57- Fâcir Ve Münafık Kişilerin Kur'ân Okumaları (Hâlini Beyân) Bâbı “Onların sesleri ve tilâvetleri, kendi boğazlarından öteye geçmez”.

7655 Bize Enes ibn Mâlik, Ebû Mûsâ el-Eş'ârî (radıyallahü anh)'den tahdîs etti ki, Peygamber (sallallahü aleyhi ve sellem) şöyle buyurmuştur: "Kur'ân'ı okumakta olan mü'min kişinin meseli portakal meyvesi gibidir ki, onun tadı güzel, kokusu da güzeldir. Kur'ân 'ı okumayan mü'minin benzeri hurma gibidir ki, onun tadı güzeldir, fakat kokusu yoktur. Kur'ân'ı okumakta olan fâcir kişinin benzeri ise reyhâne otunun meseli gibidir ki, onun kokusu güzel, tadı acıdır. Kur'ân'ı okumayan fâcir kişinin meseli de tadı acı ve güzel kokusu olmayan Ebû Cehil karpuzunun meseli gibidir".

7656 ibn Şihâb (şöyle demiştir): Bana Yahya ibnu Urve ibnu'z-Zubeyr haber verdi ki, o, babası Urve ibnu1 z-Zubeyr’den şöyle derken işitmiştir: Âişe (r.anha) şöyle dedi: Birtakım insanlar Pcygamber (sallallahü aleyhi ve sellem)’e kâhinlerden sordular.

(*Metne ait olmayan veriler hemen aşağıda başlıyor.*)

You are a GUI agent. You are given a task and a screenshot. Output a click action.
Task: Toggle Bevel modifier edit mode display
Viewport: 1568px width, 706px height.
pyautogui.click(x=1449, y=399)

Bunun üzerine O:

— "Kâhinler (yani onların sözleri) hiçbirşey değildirler!" buyurdu.

Bu sefer soranlar:

— Yâ Rasûlallah! Kâhinler bazen birşey söylüyorlar da bu söyledikleri şey doğru oluyor, dediler.

Râvî dedi ki: Peygamber şöyle buyurdu:

— ''Doğru olan bu kelime Hakk'tandır ki, onu bir cinnî, meleklerden kapar da sonra onu dostu olan kâhinin kulağı içine, tavuğun tekrar tekrar seslenmesi gibi tekrar tekrar söyler, kâhinler de o bir hakk sözün içine yüzden fazla yalan katıp karıştırırlar".

7657 Bize Mehdî ibn Meymûn tahdîs etti. Ben Muhammed ibn Sîrîn'den işittim; o, Ma'bed ibn Sîrîn'den; o da Ebû Saîd el-Hud-rî (radıyallahü anh)’den tahdîs ediyordu. Peygamber (sallallahü aleyhi ve sellem) şöyle buyurmuştur:

— "Güneş'in doğduğu taraftan birtakım insanlar çıkacak, onlar Kur'ân okuyacaklar. Fakat Kur'ân onların hançereleri ile köprücük kemikleri ötesine geçmeyecek. Onlar, okun av hayvanını delip çıktığı gibi dînden çıkacaklar; onlar, okun bir daha atıldığı kirişine dönmez olduğu gibi artık bir daha dîne dönmeyeceklerdir" buyurdu.

—Onların alâmetleri nedir? diye soruldu. Peygamber:

— "Onların alâmetleri saçlarını kazıtmaktır -yahut: Saçlarını dibinden kökleyip gidermektir-" buyurdu.